Sabrina Sirois
Home À la Une Geneviève Borne : Entre Londres et Québec

Geneviève Borne : Entre Londres et Québec

Vieux-Québec — Le Musée de la civilisation ne pouvait pas choisir une meilleure porte-parole pour sa prochaine exposition Ici Londres. Geneviève Borne est assurément l’une des grandes amoureuses de la capitale de l’Angleterre. Le public pourra découvrir dès le 17 mai comme Londres est un lieu de créativité important. Le Carrefour a discuté avec l’animatrice qui a la chance d’explorer ses passions de diverses façons.

Quelle est votre contribution à l’exposition?

Il m’arrive régulièrement d’être porte-parole pour des événements, mais là on m’a beaucoup impliqué. En plus d’être la porte-parole, je suis la voix de l’exposition. Lorsque les gens iront la visiter, ils pourront télécharger une application sur leur téléphone. Il y aura des éléments en réalité virtuelle qui pourront être vus ainsi. Et c’est à travers l’application qu’on aura l’audioguide. C’est ma voix qu’on entendra tant en français et qu’en anglais. C’est la première fois que je fais ce genre de choses. Je sens que c’est une expérience à tous les niveaux. De plus, je vais donner une conférence sur mon amour de Londres. Je vais aussi animer des causeries avec des personnes qui ont une fascination pour Londres pour diverses raisons. On aura des invités prestigieux qui nous parleront d’un aspect culturel relié à Londres. Et puis, j’y suis allée récemment pour filmer des pubs qu’on pourra voir à la télé et sur le web. C’était génial de retourner dans la ville sachant que j’allais tourner des images qui vont faire rêver les gens!

Vous avez eu un coup de cœur pour Londres en 1995 lors de votre premier passage?

Oui, ç’a été un coup de foudre. C’est une ville que je fréquente depuis près de 23 ans. J’y vais chaque année et même parfois deux fois.

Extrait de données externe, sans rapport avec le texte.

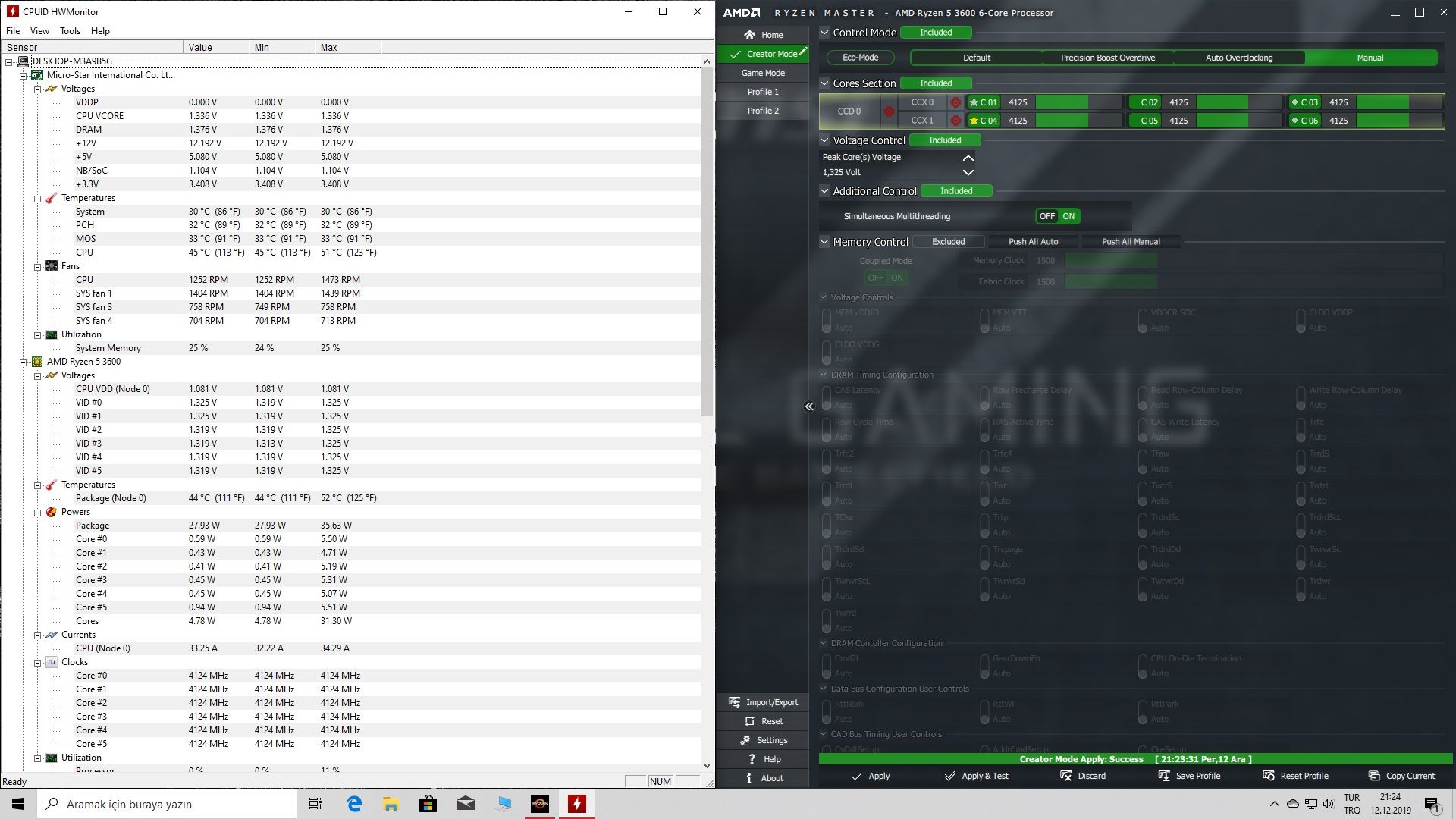Select the Precision Boost Overdrive mode tab
Image resolution: width=1456 pixels, height=819 pixels.
click(x=1107, y=58)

Qu’est-ce qui vous a charmé?

Premièrement, c’est le sentiment de connaître déjà la ville. On entend tellement parler de Londres, ça fait partie de notre histoire. On est plus Anglais qu’on le pense. La Ville de Québec a été un côté très anglais puisque leur présence a été importante à cause de la colonisation. Sinon, il y a la gentillesse des gens et leur élégance naturelle. Avant même d’y aller, j’étais amoureuse de Londres parce que toute la musique que j’aime et que j’aimais à l’adolescence vient de là.

À quoi l’exposition ressemble-t-elle?

Ce qui est le fun, c’est la façon dont l’exposition a été construite. C’est comme un circuit à travers la ville. Sur le sol, ils ont imprimé une carte de Londres et donc, le parcours se fait comme si l’on traversait la ville d’un quartier. On rencontre alors des artistes et l’on croise des œuvres. Il y aura plusieurs activités, des rendez-vous où les gens pourront revenir à quelques reprises pour vivre des expériences musicales, des fêtes, des soirées, des conférences, etc.

Vous êtes originaire de Québec. Y retournez-vous souvent?

Oui, régulièrement. C’est toujours le fun. Il y a quelques semaines, j’étais DJ à la Maison pour la danse pour une soirée-bénéfice pour la troupe de théâtre Nous sommes ici. J’ai tellement aimé de me retrouver avec ces jeunes créateurs-là. J’adore l’énergie de la jeunesse. Je suis encore très jeune dans mon corps et ma tête.

Que visitez-vous lorsque vous venez?

J’adore visiter différents lieux. Je retourne faire un tour à la Maison de littérature que je trouve magnifique, c’est un lieu extraordinaire. Même si c’est ma ville natale, je la redécouvre chaque fois. Je continue à être curieuse de ce qui se passe dans la ville : de découvrir les cafés, les restaurants, des pièces de théâtre, des shows. C’est une ville à découvrir, elle est remplie de poésie. Je me sens à la fois à la maison et en voyage quand j’y suis.

On vous aperçoit souvent au Festival d’été.

Et ce n’est pas fini! J’y retourne cet été. En plus, les Foo Fighters reviennent! En 2013, j’étais la présidente du jury pour les prix Miroirs. J’avais eu tellement de fun, ça n’avait pas de bon sens. J’ai vu 50 shows en 10 jours avec la gang du jury. On a tellement ri. C’est mon festival de musique préféré. Je ne les ai pas tous vus dans le monde, mais parmi tous ceux que j’ai pu voir et fréquenter, c’est mon préféré. L’été à Québec, c’est magique. Les plaines, le pigeonnier et le carré d’Youville, ce sont des contextes fabuleux pour voir des spectacles. Ça me charme toutes les fois. J’allais au Festival d’été quand j’étais petite avec mon père qui me grimpait sur ses épaules. C’est une longue histoire d’amour.